◆ EXCERPT TO READ:

Thank you Danny for more insights on the flink-connector-aws-base[1].

It looks like localstack supports glue [2], we already use localstack for
> integration tests so we can follow suite here.


As GlueCatalog will be a part of flink-connector-aws-base. As per
suggestion, we will reuse code and resources as much as possible and add
extra things required in extensible manner.

Bests,
Samrat


[1]
https://github.com/apache/flink-connector-aws/tree/main/flink-connector-aws-base
[2] https://docs.localstack.cloud/user-guide/aws/glue/




On Tue, Dec 13, 2022 at 9:32 PM Danny Cranmer <dannycran...@apache.org>
wrote:

> Hello Samrat,
>
> Sorry for the late response.
>
> +1 for a native Glue Data Catalog integration. We have
> internally developed a Glue Data Catalog catalog implementation that shims
> hive. We have been meaning to contribute, but this solution can replace our
> internal one.

(Dataset excerpt)
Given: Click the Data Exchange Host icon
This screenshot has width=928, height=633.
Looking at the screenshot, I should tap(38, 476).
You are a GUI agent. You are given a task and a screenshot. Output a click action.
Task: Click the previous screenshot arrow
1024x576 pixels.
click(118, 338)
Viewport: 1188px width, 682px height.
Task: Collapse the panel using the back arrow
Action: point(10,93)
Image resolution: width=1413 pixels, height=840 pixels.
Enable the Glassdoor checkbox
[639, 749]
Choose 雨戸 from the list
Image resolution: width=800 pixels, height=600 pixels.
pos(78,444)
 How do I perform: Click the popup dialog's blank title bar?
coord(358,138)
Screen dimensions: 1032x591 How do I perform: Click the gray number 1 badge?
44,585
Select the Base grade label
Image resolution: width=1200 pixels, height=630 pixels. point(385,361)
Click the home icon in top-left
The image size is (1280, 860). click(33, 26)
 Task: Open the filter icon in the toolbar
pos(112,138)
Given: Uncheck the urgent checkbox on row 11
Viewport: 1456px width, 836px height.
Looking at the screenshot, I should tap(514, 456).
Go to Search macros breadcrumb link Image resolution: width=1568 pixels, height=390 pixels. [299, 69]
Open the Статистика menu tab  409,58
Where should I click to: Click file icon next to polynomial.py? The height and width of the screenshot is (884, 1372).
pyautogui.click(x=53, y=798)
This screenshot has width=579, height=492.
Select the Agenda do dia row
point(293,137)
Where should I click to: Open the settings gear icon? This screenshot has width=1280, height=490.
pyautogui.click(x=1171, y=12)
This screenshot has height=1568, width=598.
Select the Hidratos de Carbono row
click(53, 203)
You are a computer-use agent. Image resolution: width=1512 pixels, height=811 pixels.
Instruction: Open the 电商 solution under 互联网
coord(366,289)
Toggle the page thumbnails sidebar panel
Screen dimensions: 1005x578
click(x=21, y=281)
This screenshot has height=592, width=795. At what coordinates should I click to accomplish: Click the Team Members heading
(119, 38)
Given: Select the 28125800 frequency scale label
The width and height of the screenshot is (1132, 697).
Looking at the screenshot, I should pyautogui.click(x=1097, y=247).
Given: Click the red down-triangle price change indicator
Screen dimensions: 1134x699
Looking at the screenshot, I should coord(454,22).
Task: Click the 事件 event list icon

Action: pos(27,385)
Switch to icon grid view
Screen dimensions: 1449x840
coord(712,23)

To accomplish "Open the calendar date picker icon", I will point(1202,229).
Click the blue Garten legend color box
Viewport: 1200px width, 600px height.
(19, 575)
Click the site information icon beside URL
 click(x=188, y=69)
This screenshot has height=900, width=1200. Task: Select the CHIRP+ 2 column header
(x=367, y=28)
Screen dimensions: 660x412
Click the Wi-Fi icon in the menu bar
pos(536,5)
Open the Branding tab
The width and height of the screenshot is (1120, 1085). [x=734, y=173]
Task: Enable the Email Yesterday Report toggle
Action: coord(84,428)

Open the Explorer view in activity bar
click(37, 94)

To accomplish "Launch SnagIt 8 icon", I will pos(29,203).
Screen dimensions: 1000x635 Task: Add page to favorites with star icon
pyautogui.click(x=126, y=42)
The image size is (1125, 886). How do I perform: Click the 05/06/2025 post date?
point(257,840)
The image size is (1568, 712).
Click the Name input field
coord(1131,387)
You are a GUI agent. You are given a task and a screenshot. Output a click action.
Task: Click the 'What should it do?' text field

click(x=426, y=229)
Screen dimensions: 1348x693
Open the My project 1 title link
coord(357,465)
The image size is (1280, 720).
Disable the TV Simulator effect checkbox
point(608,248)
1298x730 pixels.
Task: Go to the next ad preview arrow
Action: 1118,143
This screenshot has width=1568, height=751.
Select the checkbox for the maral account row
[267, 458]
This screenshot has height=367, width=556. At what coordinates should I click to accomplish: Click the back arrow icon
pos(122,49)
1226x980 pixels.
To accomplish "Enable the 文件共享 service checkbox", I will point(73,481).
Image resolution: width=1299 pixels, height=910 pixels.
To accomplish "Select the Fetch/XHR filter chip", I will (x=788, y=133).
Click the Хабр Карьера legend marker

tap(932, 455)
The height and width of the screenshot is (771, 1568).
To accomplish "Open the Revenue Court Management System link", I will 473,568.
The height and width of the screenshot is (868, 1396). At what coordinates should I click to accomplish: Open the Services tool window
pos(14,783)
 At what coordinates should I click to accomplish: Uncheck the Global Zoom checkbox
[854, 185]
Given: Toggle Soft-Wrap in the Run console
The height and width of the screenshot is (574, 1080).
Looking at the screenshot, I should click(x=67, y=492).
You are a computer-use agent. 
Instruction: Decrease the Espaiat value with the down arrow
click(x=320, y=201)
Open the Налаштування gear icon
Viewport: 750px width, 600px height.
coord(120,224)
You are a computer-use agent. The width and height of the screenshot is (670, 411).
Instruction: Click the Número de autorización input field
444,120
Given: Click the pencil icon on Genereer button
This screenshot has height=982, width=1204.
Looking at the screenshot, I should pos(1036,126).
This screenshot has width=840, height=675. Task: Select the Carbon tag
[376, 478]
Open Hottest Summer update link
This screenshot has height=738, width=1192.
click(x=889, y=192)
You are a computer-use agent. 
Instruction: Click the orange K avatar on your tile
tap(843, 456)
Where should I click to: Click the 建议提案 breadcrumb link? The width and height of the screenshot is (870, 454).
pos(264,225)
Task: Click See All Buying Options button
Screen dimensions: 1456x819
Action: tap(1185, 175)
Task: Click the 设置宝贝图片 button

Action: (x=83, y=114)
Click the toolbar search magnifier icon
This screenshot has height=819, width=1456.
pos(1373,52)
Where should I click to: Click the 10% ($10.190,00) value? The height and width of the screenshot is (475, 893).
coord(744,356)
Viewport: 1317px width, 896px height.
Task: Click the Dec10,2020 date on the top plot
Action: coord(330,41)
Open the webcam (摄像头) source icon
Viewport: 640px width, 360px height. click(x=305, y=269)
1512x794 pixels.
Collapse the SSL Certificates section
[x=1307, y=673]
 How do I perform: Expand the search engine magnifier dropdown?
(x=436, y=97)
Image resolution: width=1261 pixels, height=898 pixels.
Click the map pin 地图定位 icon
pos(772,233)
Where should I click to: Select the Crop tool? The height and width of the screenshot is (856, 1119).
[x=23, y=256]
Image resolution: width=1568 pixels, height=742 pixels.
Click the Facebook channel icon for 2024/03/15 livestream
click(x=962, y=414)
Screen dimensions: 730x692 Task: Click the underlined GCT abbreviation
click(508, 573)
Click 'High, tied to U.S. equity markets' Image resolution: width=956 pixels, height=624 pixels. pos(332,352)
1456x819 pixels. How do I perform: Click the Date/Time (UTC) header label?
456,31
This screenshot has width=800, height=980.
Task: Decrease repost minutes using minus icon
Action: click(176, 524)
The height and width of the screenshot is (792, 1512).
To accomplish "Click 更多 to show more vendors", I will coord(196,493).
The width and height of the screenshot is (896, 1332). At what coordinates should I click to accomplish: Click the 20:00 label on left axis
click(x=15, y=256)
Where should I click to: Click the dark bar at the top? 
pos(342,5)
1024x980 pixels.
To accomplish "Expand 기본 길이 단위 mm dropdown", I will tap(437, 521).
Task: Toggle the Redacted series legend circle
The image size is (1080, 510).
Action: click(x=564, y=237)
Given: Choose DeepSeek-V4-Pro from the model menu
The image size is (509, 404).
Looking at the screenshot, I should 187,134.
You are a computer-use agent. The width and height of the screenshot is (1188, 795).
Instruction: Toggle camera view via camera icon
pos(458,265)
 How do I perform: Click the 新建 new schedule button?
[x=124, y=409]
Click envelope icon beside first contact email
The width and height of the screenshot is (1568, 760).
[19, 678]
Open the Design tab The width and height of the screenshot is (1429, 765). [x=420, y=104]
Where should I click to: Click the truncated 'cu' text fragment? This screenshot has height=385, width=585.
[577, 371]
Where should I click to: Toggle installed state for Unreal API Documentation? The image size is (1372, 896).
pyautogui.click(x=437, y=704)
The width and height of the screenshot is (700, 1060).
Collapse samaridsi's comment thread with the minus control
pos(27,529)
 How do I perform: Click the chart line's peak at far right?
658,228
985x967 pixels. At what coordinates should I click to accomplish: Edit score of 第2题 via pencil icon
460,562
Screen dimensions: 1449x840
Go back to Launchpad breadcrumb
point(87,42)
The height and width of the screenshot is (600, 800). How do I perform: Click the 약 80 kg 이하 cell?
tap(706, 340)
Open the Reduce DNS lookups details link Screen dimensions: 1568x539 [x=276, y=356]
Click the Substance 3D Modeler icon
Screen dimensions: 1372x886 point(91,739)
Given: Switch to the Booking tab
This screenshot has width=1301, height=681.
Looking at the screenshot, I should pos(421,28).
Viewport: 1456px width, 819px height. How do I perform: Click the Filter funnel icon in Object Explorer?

◆ WHAT TO WORK ON:
A. In the entries, substitute "YouTube" for "Facebook" from the line with "Image resolution: width=1568 pixels, height=742" to the line with "I will coord(196,493).", and return only those lines with nothing else changed.
B. Carry on the email thread about a Glue Data Catalog catalog for Flink from the point where it stops.
The email thread and the entries are unrelated pieces of material.

◆ EXPECTED RESULTS:
A.
Image resolution: width=1568 pixels, height=742 pixels.
Click the YouTube channel icon for 2024/03/15 livestream
click(x=962, y=414)
Screen dimensions: 730x692 Task: Click the underlined GCT abbreviation
click(508, 573)
Click 'High, tied to U.S. equity markets' Image resolution: width=956 pixels, height=624 pixels. pos(332,352)
1456x819 pixels. How do I perform: Click the Date/Time (UTC) header label?
456,31
This screenshot has width=800, height=980.
Task: Decrease repost minutes using minus icon
Action: click(176, 524)
The height and width of the screenshot is (792, 1512).
To accomplish "Click 更多 to show more vendors", I will coord(196,493).

B.
>
> +1 for putting this in the flink-connector-aws. With regards to
> configuration, we have a flink-connector-aws-base [1] module where all the
> common configurations should go. Anything common, such as authentication
> providers, please use. Additionally any new configurations you need to add
> please consider them going into aws-base if they might be reusable for
> other AWS integrations.
>
> > We will create an e2e integration test cases capturing all the
> implementation in a mock environment.
>
> It looks like localstack supports glue [2], we already use localstack for
> integration tests so we can follow suite here.
>
> Thanks,
> Danny
>
> [1]
> https://github.com/apache/flink-connector-aws/tree/main/flink-connector-aws-base
> [2] https://docs.localstack.cloud/user-guide/aws/glue/
>
> On Mon, Dec 12, 2022 at 12:18 PM Samrat Deb <decordea...@gmail.com> wrote:
>
>> Hi Konstantin Knauf,
>>
>> Can you explain how users are expected to authenticate with AWS Glue? I
>>> don't see any catalog options regardng authx. So I assume the credentials
>>> are taken from the environment?
>>
>>
>> We are planning to put GlueCatalog in flink-connector-aws[1].
>> flink-connector-aws already provides base and already built AwsConfigs[2].
>> These configs can be reused for the Catalog purpose also.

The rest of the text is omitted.